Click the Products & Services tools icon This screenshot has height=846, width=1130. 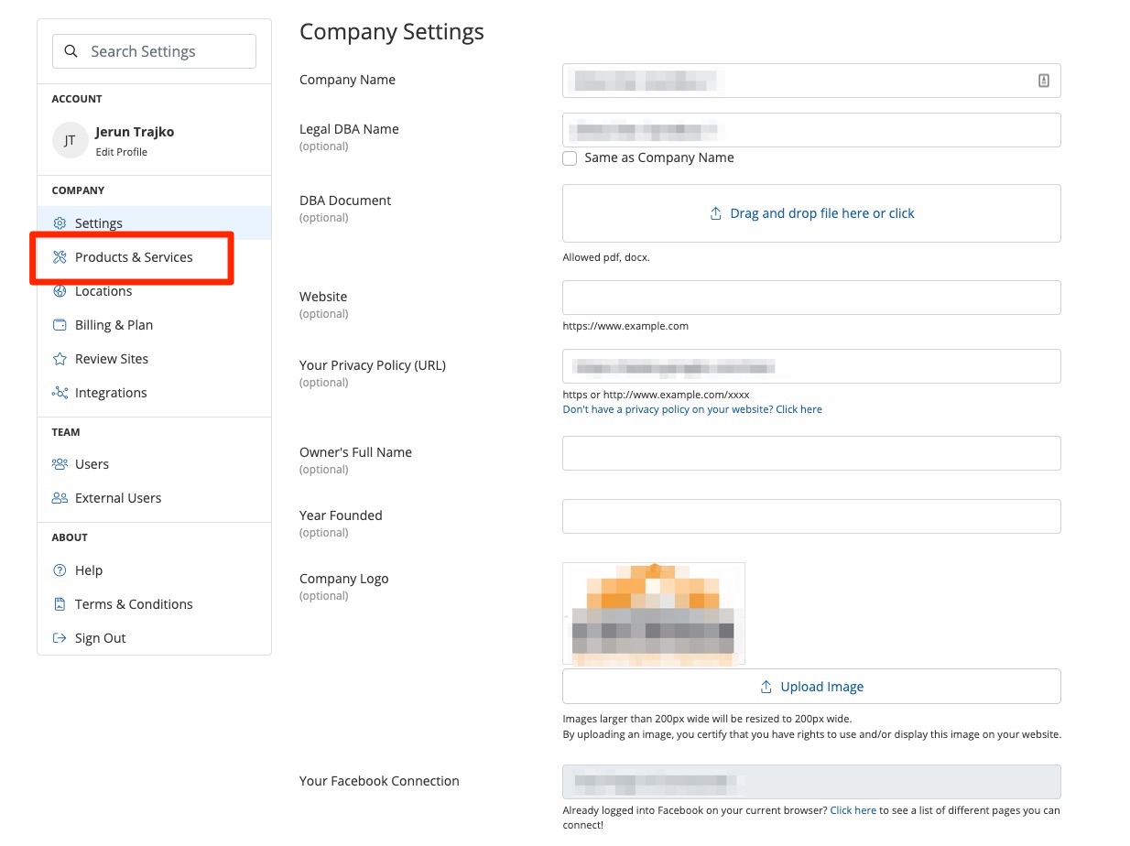point(60,257)
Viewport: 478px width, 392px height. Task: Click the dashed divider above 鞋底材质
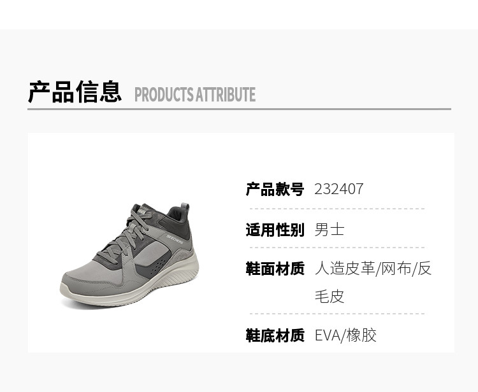(x=337, y=314)
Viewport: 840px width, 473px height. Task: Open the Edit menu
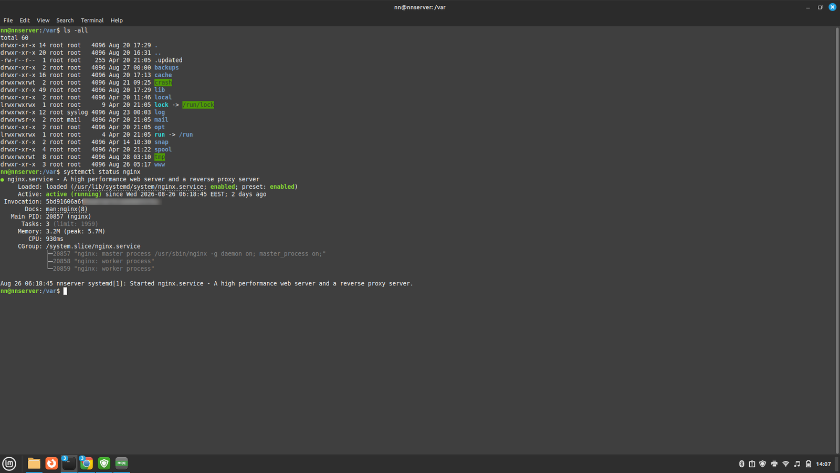pyautogui.click(x=25, y=20)
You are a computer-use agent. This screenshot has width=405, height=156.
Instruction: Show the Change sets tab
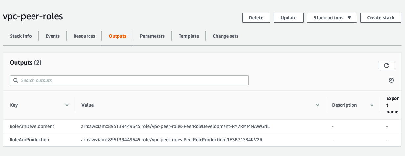click(225, 36)
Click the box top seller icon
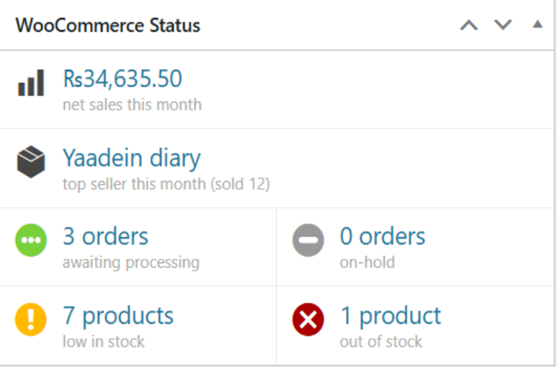557x367 pixels. click(31, 162)
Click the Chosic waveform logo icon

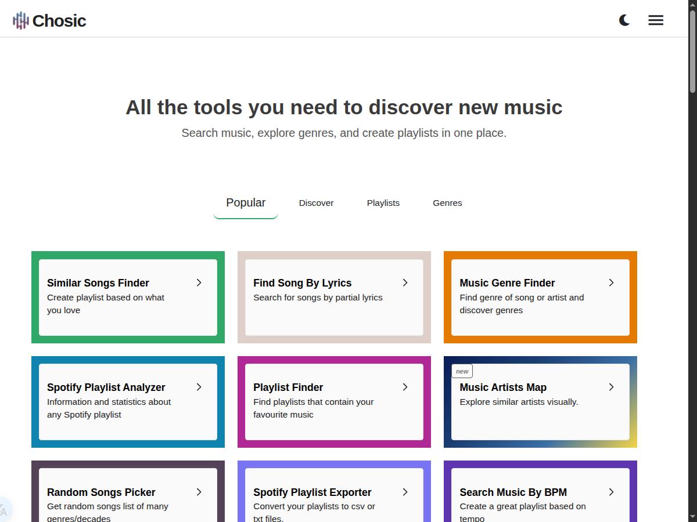20,21
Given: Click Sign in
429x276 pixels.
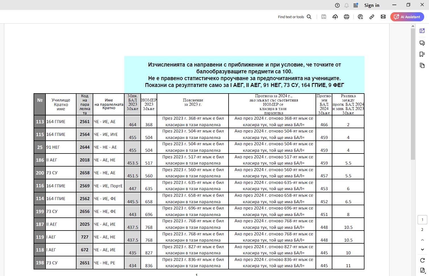Looking at the screenshot, I should [x=372, y=5].
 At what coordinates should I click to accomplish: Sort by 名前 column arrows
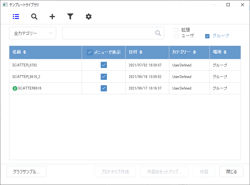tap(25, 52)
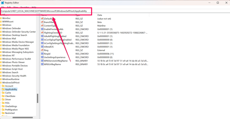Screen dimensions: 230x119
Task: Select the Windows Defender key
Action: point(12,28)
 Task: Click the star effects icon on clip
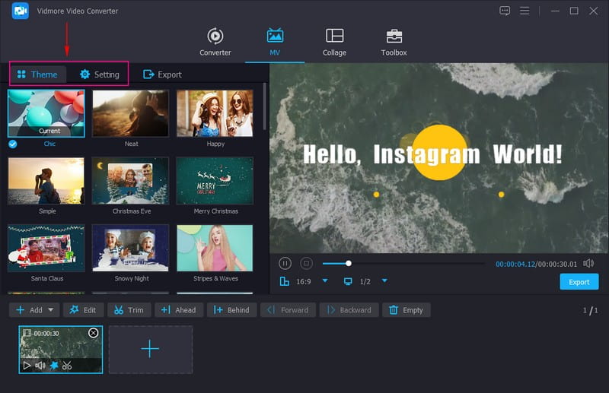click(x=53, y=366)
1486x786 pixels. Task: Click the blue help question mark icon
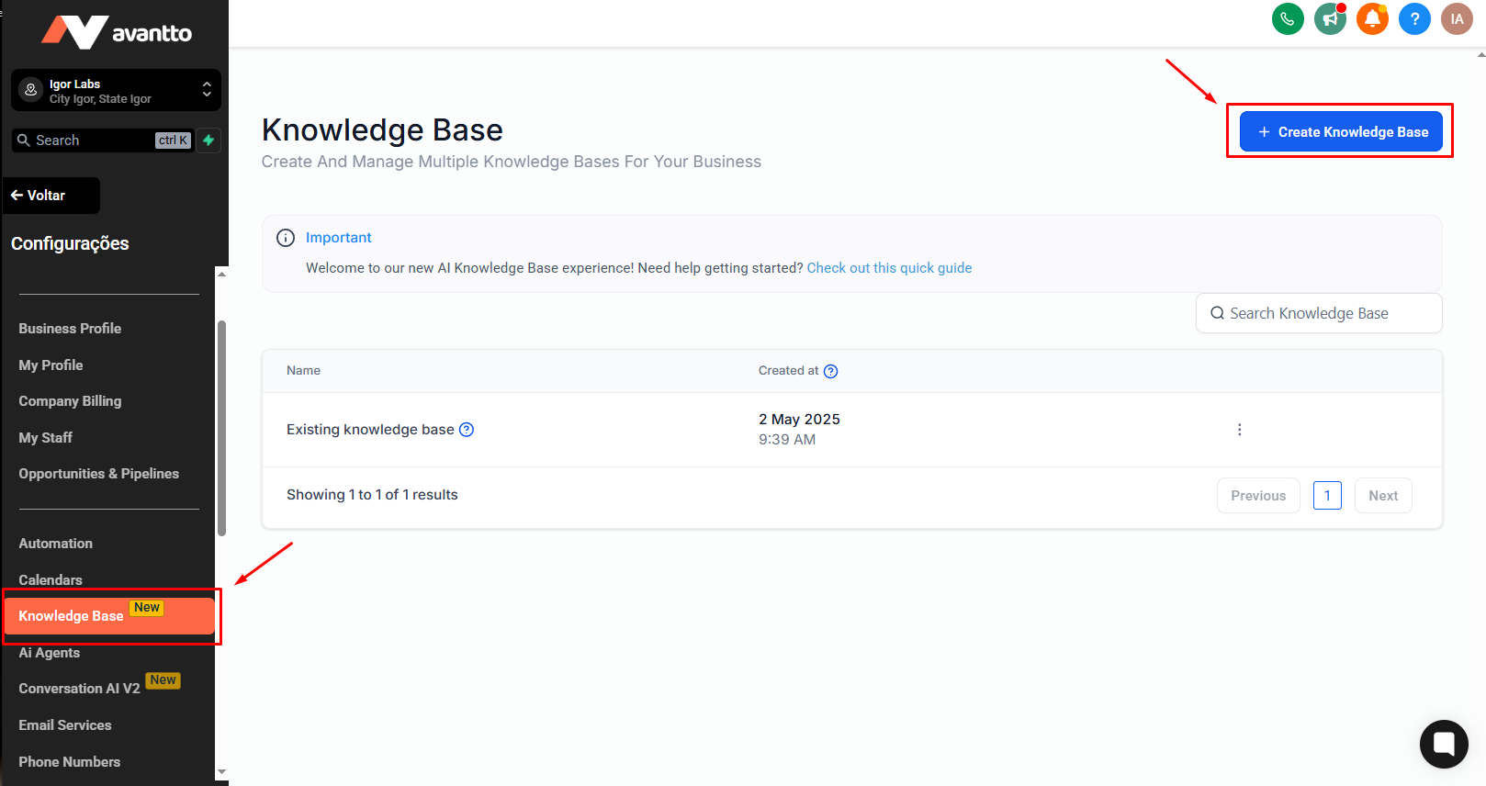pyautogui.click(x=1414, y=18)

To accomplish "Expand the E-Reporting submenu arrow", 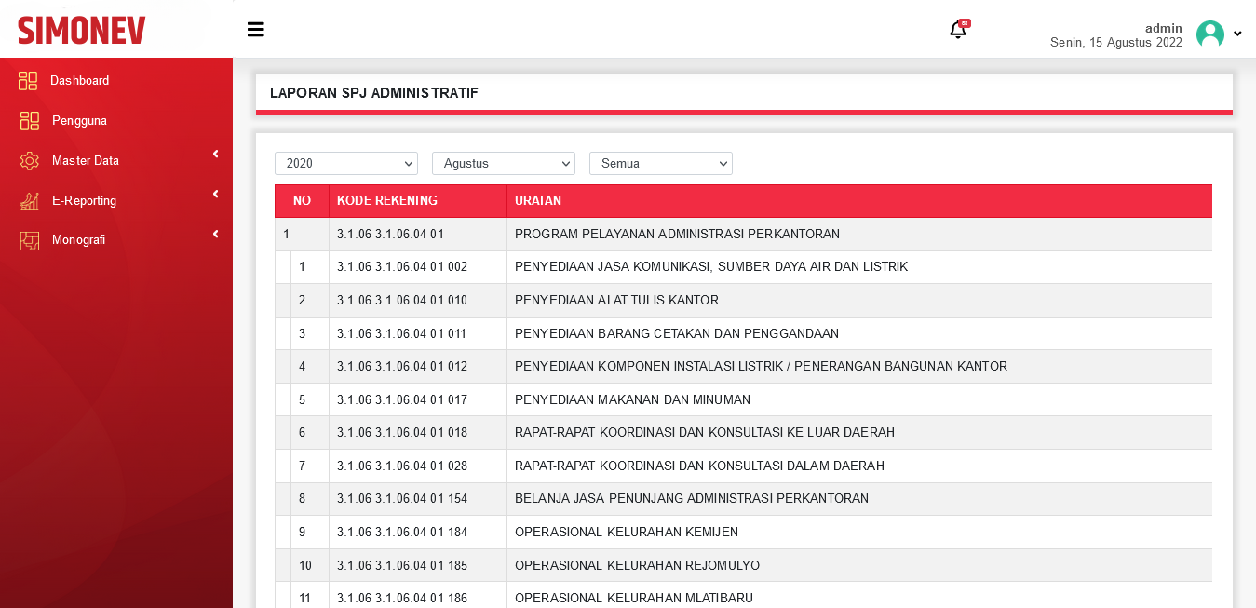I will (x=215, y=195).
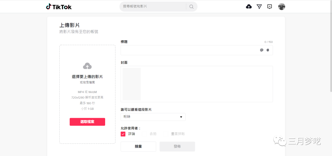Click the cloud upload icon in header

click(x=249, y=6)
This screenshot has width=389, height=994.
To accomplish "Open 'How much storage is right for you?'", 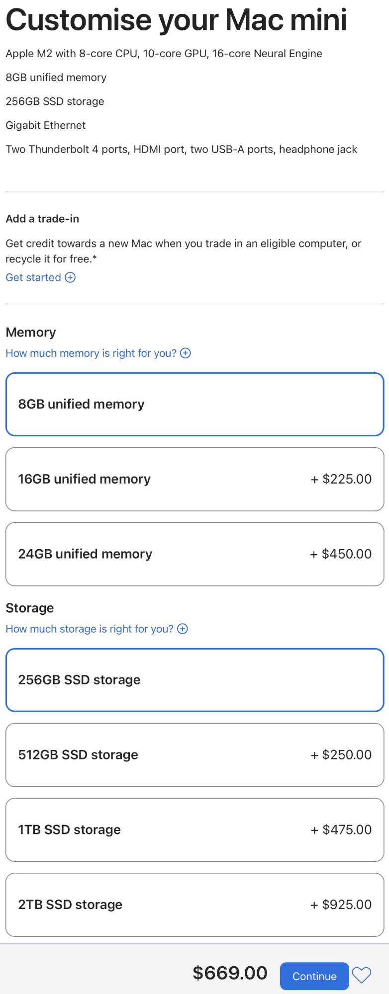I will pyautogui.click(x=90, y=629).
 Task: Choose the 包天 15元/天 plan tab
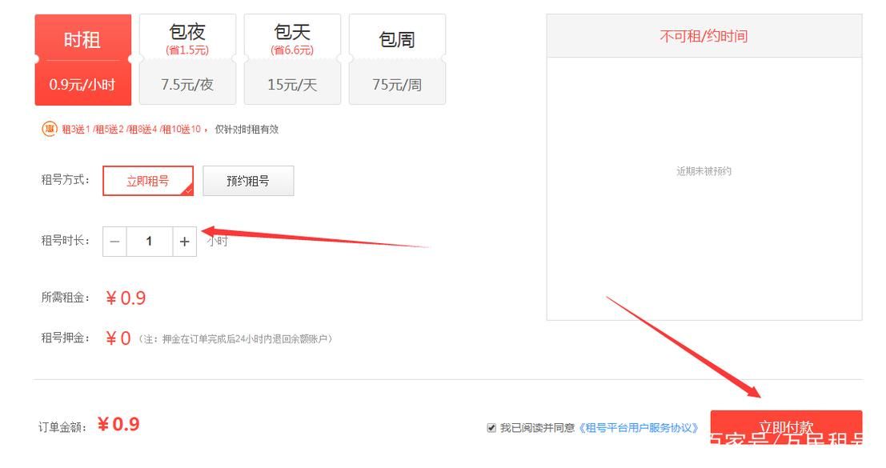(x=292, y=60)
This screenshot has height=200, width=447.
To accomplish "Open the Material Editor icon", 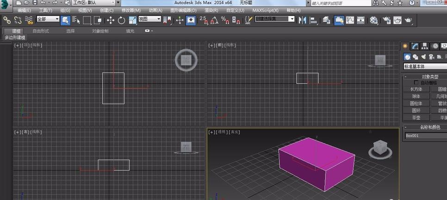I will pyautogui.click(x=373, y=20).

###

## WHAT YOU WILL DO
Restate word for word the lines of the data above that begin at the line with "Viewport: 840px width, 473px" and end at the line with "Given: Click Sign in", keeping both ends and dropping every picture.

## REPLY
Viewport: 840px width, 473px height. Task: Open the Edit menu
pyautogui.click(x=25, y=20)
You are a computer-use agent. This screenshot has width=405, height=156.
Instruction: Show the Change sets tab
click(225, 36)
Click the box top seller icon
557x367 pixels. click(31, 162)
Click the Chosic waveform logo icon

20,21
Given: Click Sign in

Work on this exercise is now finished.